PRIME Minister Morgan Tsvangirai's MDC-T party pushed on Saturday for approval of a disputed draft constitution needed for new elections, calling it "the best document" possible.
Party spokesman, Douglas Mwonzora, said that if the draft was looked at objectively, "one will come to the unescapable conclusion that it is the best document so far since 1896." That date marks the colonisation of the country by Britain.
A new constitution, which is to be put to a public referendum, is one of Zimbabwe's main reforms ahead of elections to replace an uneasy coalition formed by President Robert Mugabe and Tsvangirai three years ago.
The coalition was designed to prevent the country from tipping into wider conflict in the aftermath of the violent 2008 presidential election.

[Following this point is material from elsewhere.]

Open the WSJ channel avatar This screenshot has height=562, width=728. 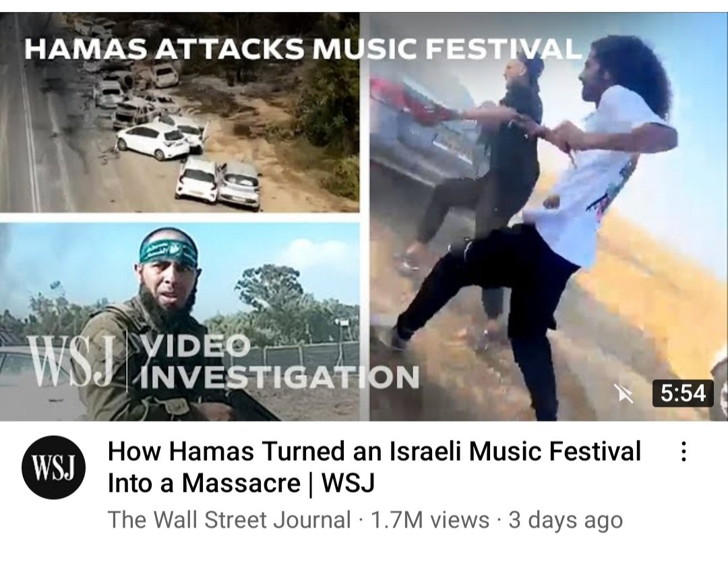54,467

European Union officials have said they would lift most sanctions imposed against Zimbabwe a decade ago once the country has held a "credible" vote on a new constitution.

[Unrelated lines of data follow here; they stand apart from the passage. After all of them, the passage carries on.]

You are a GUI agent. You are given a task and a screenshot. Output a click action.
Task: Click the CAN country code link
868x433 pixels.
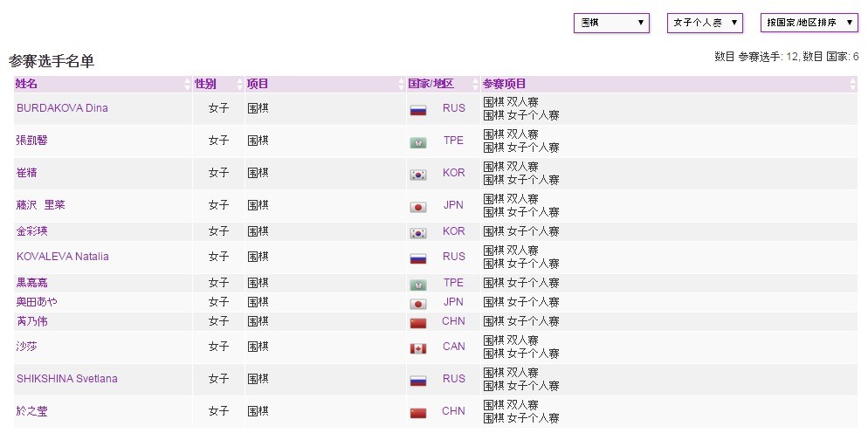[454, 347]
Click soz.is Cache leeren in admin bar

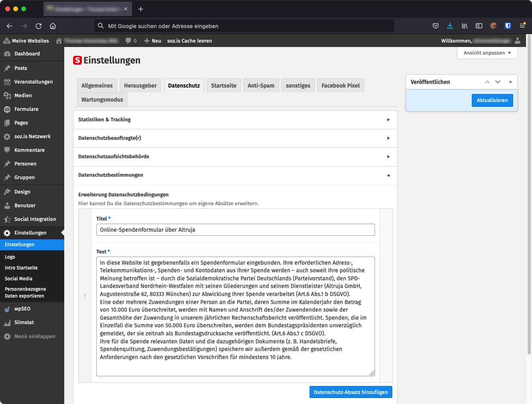coord(190,41)
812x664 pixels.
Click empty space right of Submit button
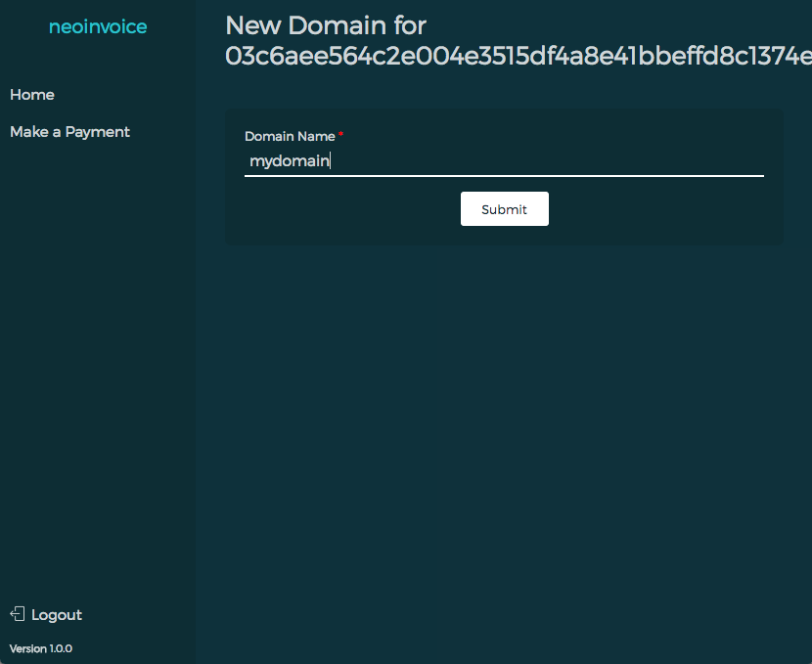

Mwonzora said his party's officials were satisfied with the draft and had agreed to support the document, which was completed last week by negotiators from the country's two man political parties.
"Although there are some things that the MDC may have wanted included in the Constitution, the MDC respects the will of the people of Zimbabwe and the fact that some aspects of this Constitution had to be negotiated," he said.

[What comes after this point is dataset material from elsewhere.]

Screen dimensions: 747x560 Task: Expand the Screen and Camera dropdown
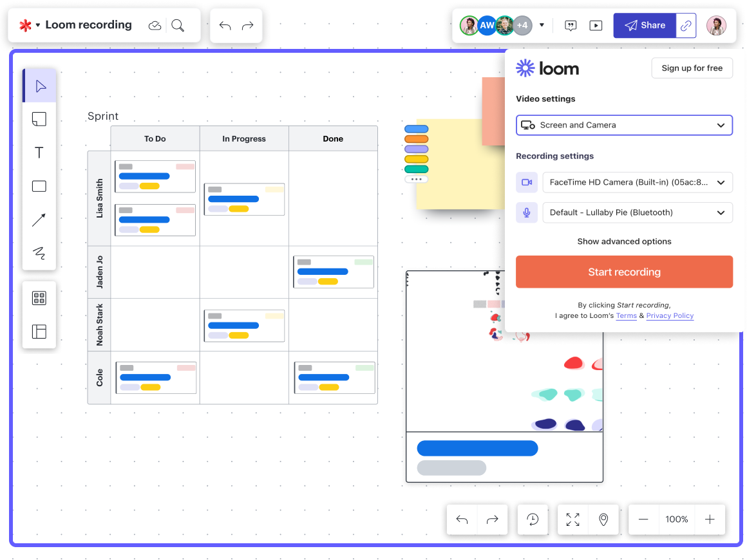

"The party resolved that the people of Zimbabwe must be given opportunity to decide on the draft through a referendum."
Some analysts have criticised the document as a flawed compromise which will not have any effect, however.
The proposed constitution would curtail presidential powers and impose a two-term limit of 10 years. Mugabe has been in power since Zimbabwe's independence in 1980.
It would also strip the president of immunity from prosecution once he leaves office, a major concern for Mugabe who fears being hauled to court over human rights abuses.
Following a long debate on allowing same-sex marriage and ending capital punishment, the draft defines marriage as a union between a man and a woman and maintains the death penalty except for women and people aged 70 or older.
It provides for citizenship by birth, descent or registration but does not allow dual citizenship.
The draft also foresees compensation for white farmers who were forced off their land by Mugabe's controversial land reforms and protects the property rights of the new farmers.